__WORK TO BE COMPLETED__. Pick each line that has "Trinity" out of the records.

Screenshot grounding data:
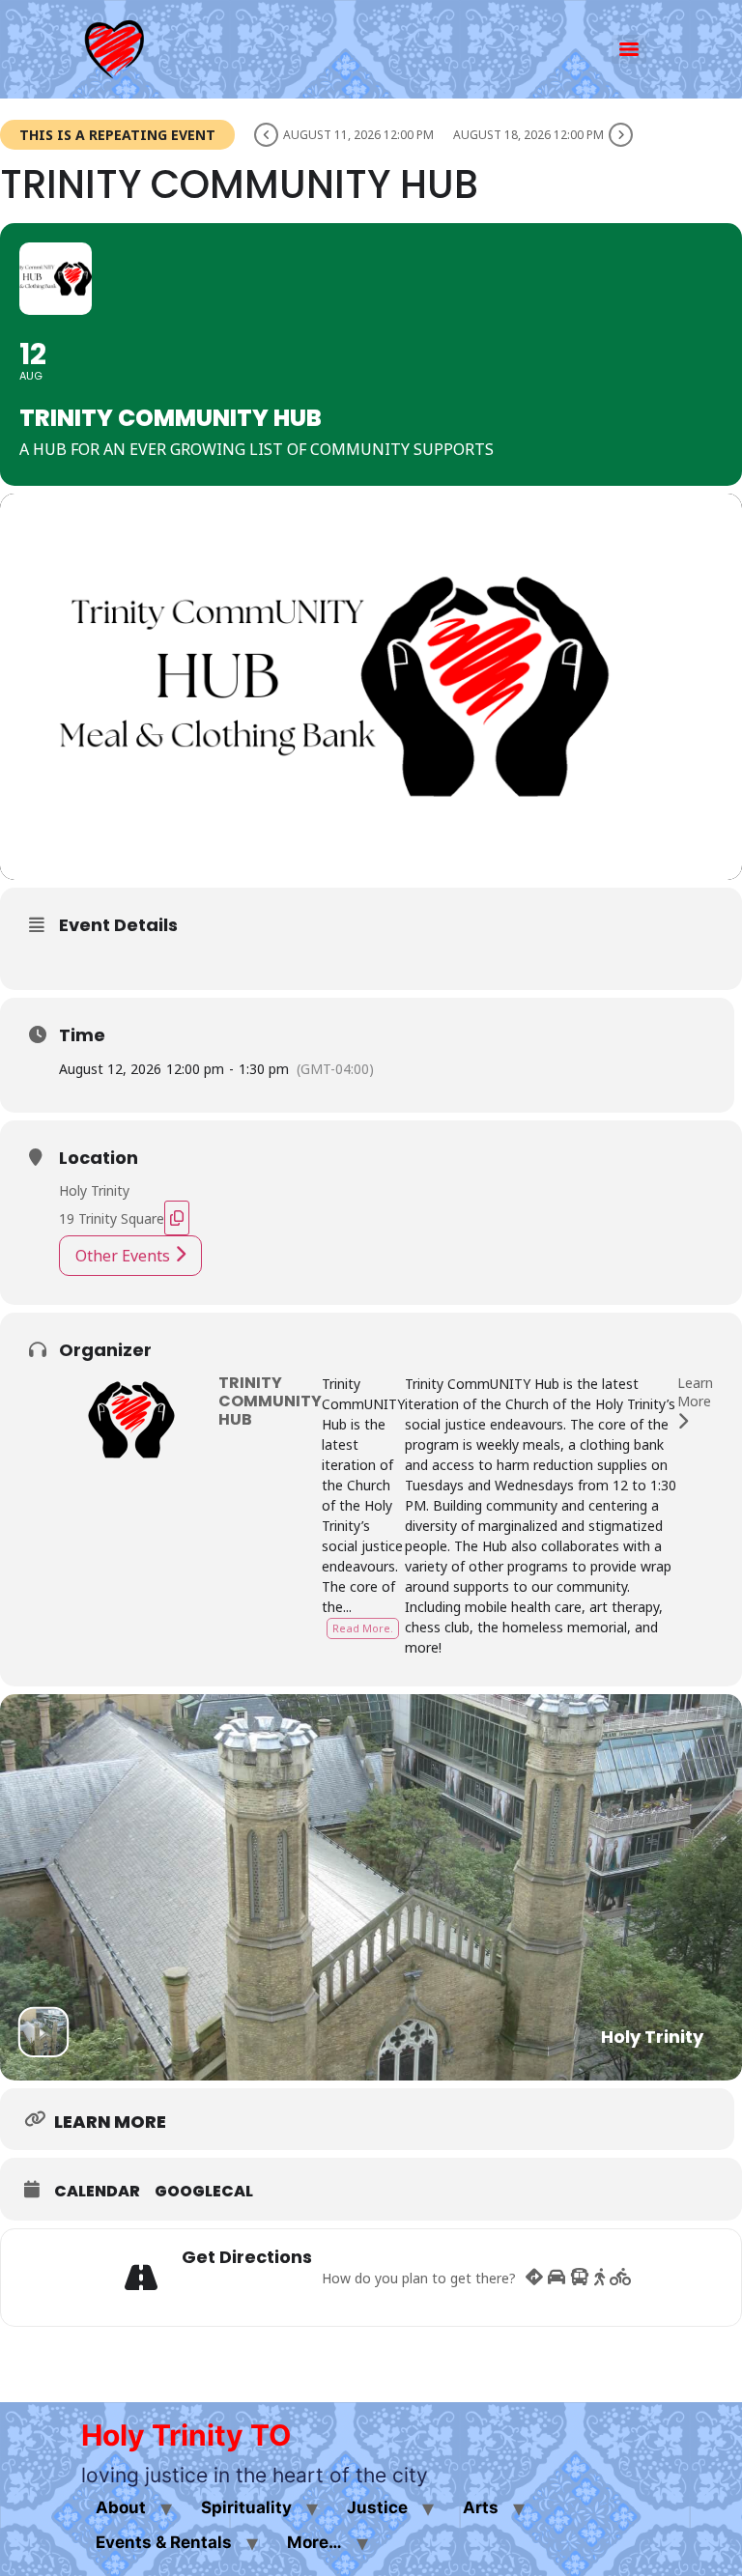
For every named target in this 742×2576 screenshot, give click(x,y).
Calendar (97, 2191)
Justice (377, 2507)
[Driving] (556, 2277)
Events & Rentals (164, 2542)
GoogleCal (204, 2191)
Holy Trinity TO (186, 2435)
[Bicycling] (621, 2277)
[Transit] (579, 2277)
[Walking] (599, 2277)
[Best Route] (534, 2277)
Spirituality (246, 2507)
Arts (481, 2507)
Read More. (362, 1628)
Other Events (122, 1255)
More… (314, 2542)
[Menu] (629, 49)
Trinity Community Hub (270, 1401)
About (121, 2507)
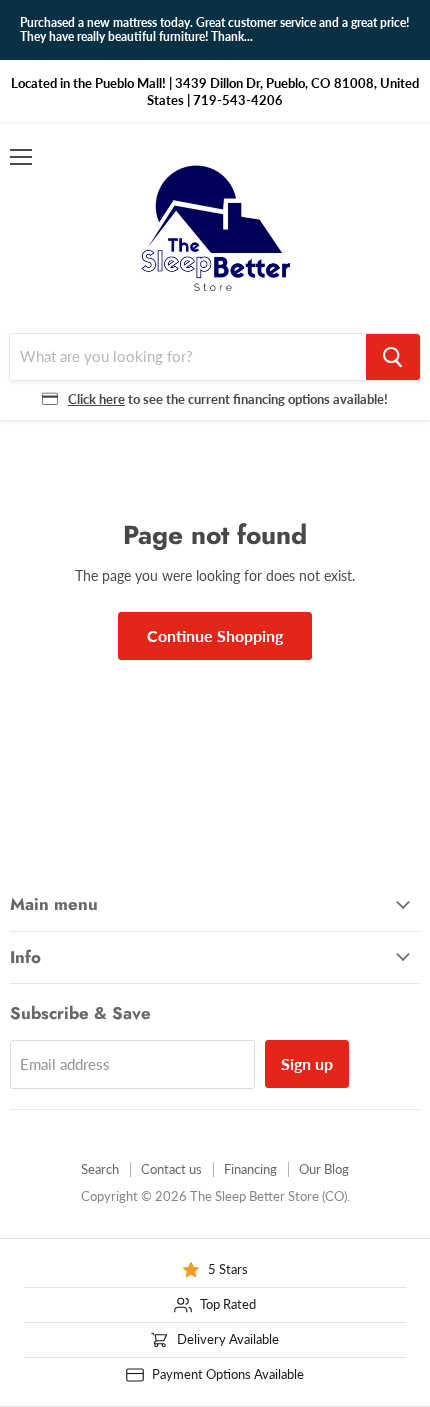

__REPLY__.
Holy Trinity TO (186, 2435)
Trinity Community Hub (270, 1401)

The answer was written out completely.